--- EXCERPTED DATA ---
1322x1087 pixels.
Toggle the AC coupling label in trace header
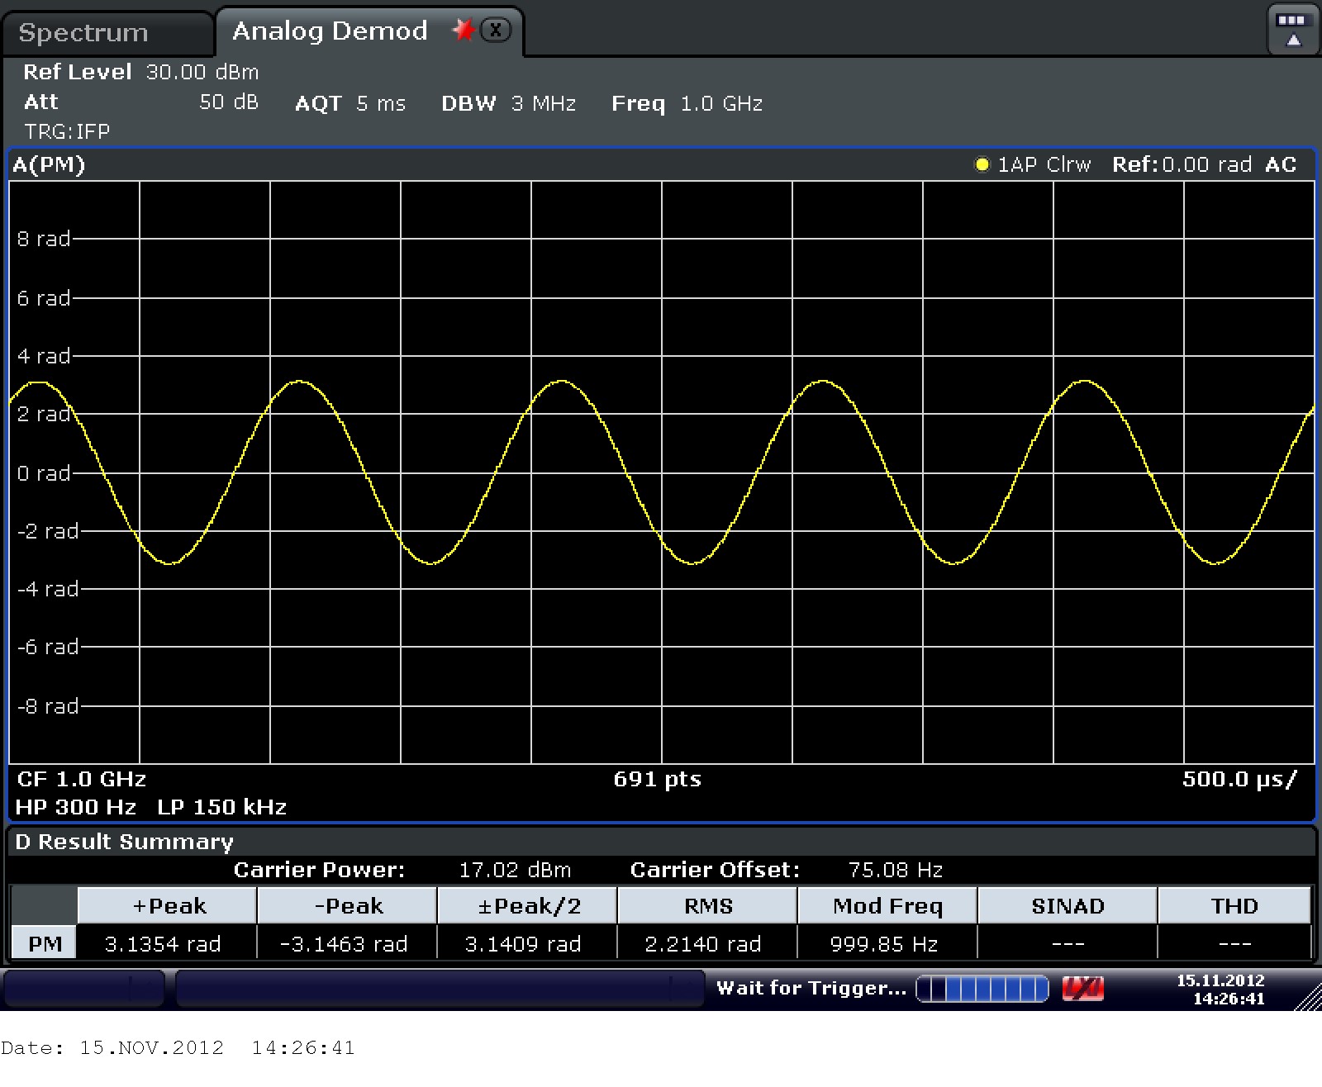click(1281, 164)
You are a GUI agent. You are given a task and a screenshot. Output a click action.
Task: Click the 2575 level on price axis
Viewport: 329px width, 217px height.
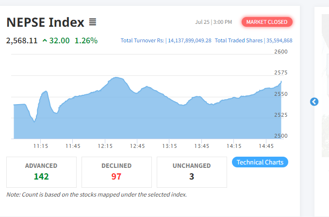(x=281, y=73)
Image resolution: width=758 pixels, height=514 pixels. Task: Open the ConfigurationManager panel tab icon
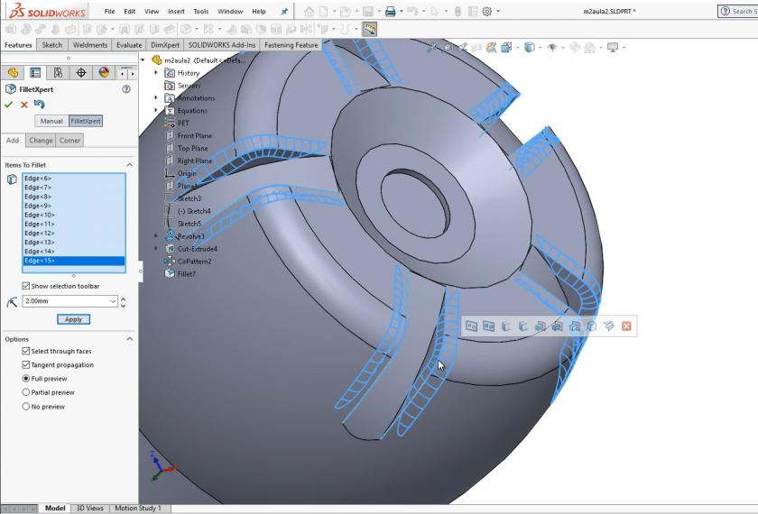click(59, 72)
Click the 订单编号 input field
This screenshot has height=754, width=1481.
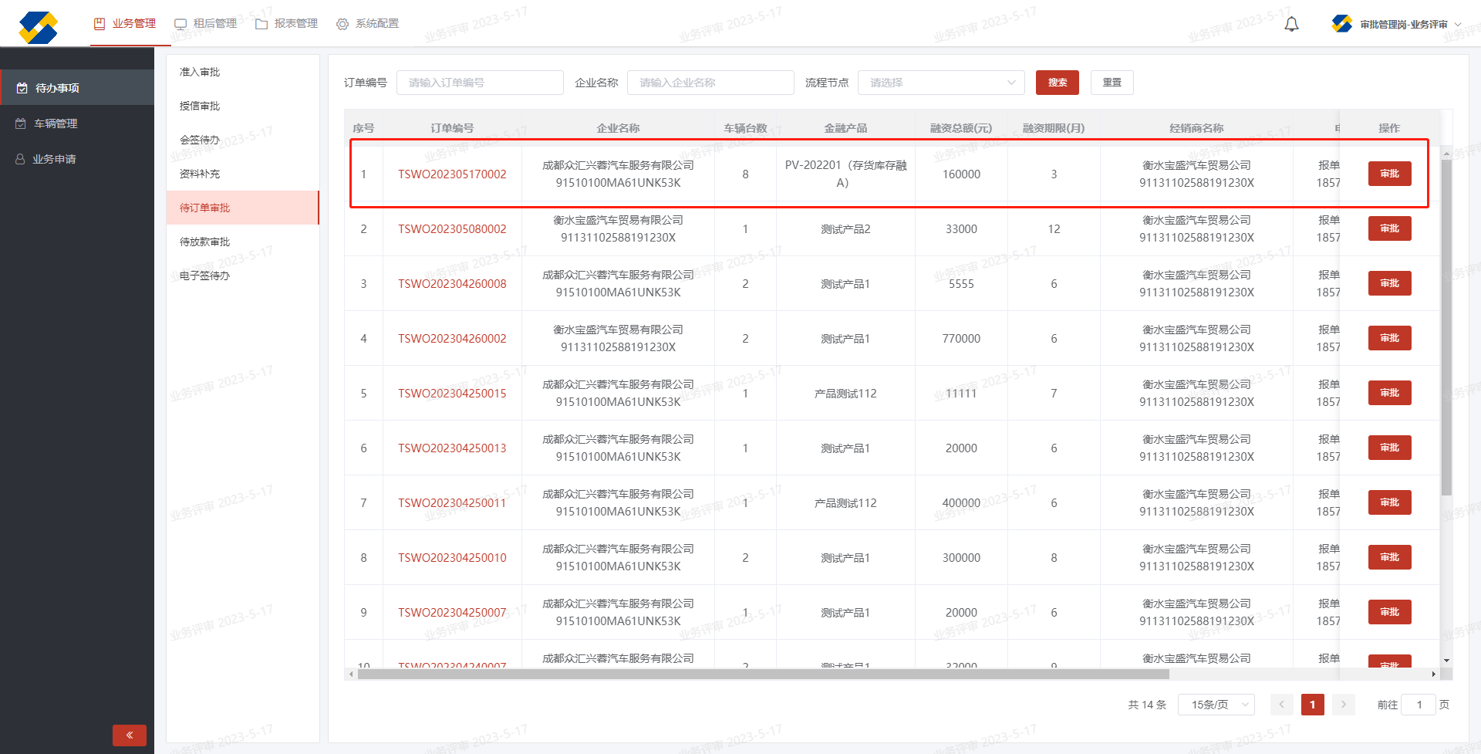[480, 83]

--- WHAT TO WORK ON ---
When you repeat the listing, keep it exact and leave the pictures behind.

--- EXPECTED ANSWER ---
1322x1087 pixels.
Toggle the AC coupling label in trace header
click(1281, 164)
You are a GUI agent. You are given a task and a screenshot. Output a click action.
Task: Click the 2575 level on price axis
Viewport: 329px width, 217px height.
(x=281, y=73)
Image resolution: width=758 pixels, height=514 pixels. Task: Open the ConfigurationManager panel tab icon
click(59, 72)
Click the 订单编号 input field
This screenshot has height=754, width=1481.
[480, 83]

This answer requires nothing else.